SOLEDAD DEL ESTUDIOSO |
Fue en el siglo XVI cuando, comenzando por
Redi y Spallanzani, se pusieron las bases de nuestro conocimiento actual sobre
los seres vivos. Estos científicos demostraron que, al menos en los casos que
ellos estudiaron, no había generación espontánea y la podredumbre no generaba
gusanos. No sería hasta el siglo XIX cuando Pasteur demostraría que tampoco
había generación espontánea en bacterias. De este modo, los seres vivos
aparecían como poseedores de una actividad, la vida, que no se producía en
condiciones actuales y que sólo se podía recibir de otros seres vivos. Esto se
resumió en varios aforismos, como omnis
vivo ex vivo (todo ser vivo procede de otro ser vivo) o "La vida no se crea,
solamente se transmite". Estas sentencias resumían, con no poca carga didáctica,
años de trabajos y enfrentamientos científicos, representando las bases
conceptuales de una nueva ciencia que se iba construyendo al estudiar los seres
vivos de manera rigurosa.
Fue
preciso llegar a un mundo de madurez de ideas para que algunas cuestiones pudiesen
ser planteadas con cierta precisión. Después del siglo XVIII, y los trabajos de
los grandes estudiosos de la naturaleza, como es el caso de Buffón y su
Historia Natural, donde ya apunta la posibilidad del origen de las especies a
través de procesos evolutivos, el siglo XIX se caracterizó por el rigor en los
planteamientos y la emergencia de una serie de conocimientos que son aplicables
a todos los seres vivos. Comienza la existencia de la biología como hoy la
conocemos.
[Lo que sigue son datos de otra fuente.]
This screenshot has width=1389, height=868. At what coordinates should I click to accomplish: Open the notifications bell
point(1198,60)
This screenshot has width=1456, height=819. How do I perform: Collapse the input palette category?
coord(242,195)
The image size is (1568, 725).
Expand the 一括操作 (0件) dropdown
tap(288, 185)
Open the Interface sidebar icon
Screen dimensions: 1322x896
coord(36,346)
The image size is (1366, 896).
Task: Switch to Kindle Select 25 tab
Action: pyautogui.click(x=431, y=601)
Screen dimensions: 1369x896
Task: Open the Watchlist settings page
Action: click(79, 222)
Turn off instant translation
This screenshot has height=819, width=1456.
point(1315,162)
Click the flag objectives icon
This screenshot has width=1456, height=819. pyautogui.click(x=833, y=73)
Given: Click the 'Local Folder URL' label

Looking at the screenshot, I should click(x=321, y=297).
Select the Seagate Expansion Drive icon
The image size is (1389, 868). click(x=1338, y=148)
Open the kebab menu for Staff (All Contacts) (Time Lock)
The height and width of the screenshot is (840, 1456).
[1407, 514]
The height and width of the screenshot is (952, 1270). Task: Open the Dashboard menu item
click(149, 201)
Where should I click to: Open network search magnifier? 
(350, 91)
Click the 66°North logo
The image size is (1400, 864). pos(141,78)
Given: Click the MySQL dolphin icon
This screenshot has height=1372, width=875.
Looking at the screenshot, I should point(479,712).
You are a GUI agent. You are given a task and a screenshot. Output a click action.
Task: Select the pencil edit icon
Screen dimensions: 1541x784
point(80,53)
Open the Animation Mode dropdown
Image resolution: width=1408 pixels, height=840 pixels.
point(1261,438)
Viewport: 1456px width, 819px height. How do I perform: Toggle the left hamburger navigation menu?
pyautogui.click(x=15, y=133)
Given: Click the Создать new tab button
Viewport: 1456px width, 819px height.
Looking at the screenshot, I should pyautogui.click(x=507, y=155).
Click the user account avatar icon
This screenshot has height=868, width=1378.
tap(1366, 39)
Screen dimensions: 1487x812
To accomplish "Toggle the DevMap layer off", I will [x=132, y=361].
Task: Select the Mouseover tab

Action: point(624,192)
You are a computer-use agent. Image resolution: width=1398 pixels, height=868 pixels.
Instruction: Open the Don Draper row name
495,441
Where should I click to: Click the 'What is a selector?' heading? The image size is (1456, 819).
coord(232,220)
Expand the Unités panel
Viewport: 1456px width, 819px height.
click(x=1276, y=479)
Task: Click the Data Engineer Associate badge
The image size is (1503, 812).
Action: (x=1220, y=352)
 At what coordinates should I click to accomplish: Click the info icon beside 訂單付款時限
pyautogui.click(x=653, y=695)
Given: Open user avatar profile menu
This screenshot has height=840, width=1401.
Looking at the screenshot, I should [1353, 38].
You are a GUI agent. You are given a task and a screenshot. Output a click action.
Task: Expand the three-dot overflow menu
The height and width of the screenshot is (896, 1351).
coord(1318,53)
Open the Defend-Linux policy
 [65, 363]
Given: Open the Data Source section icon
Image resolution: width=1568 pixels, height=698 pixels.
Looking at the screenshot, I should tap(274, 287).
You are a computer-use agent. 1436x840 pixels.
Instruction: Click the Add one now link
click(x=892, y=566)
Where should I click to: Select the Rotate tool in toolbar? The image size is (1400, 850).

Las preguntas de siempre, las que habían acompañado al hombre desde
Aristóteles y sirvieran de estímulo a la mayoría de los estudios de fondo,
comienzan a ser respondidas, se asientan los fundamentos de lo que empieza a
ser una biología moderna, cada vez más y más alejada de los antiguos mitos
explicativos.
Así, del
Siglo XIX es la teoría celular, la comprensión de los procesos hereditarios y
los de división celular, el conocimiento de los principios inmediatos, la
síntesis de la urea y, por tanto, el comienzo de la desaparición del vitalismo
como supuesta doctrina, el destierro de las ideas acerca de la generación
espontánea, la idea de la evolución causada por selección natural y, en suma,
la misma palabra biología.
NOS SIGUE ASOMBRANDO |
También
es en este siglo cuando los científicos dejan de hablar de Dios en sus
escritos, de modo que ya no es posible deducir, a través de ellos, el credo de
sus autores. Para muchos, Dios había sido el referente conceptual para explicar
lo inexplicable. De nuevo, la escuela de filósofos atenienses ocupaba un lugar
en el mundo del conocimiento, para intentar explicar los procesos mediante
causas naturales y, cuando no se dispusiese de explicación natural, la pregunta
quedaba ahora planteada en espera de su respuesta adecuada, pero ya sin volver
a mitos ni a referencias no científicas como hipótesis explicativas.
¿Se dejó de creer en Dios? No digo eso, simplemente no se utilizó su concepto como recurso para explicar lo inexplicable. Y como no hubo necesidad conceptual de creer en la divinidad, esta creencia se ha transformado en un acto de libertad intelectual.
¿Se dejó de creer en Dios? No digo eso, simplemente no se utilizó su concepto como recurso para explicar lo inexplicable. Y como no hubo necesidad conceptual de creer en la divinidad, esta creencia se ha transformado en un acto de libertad intelectual.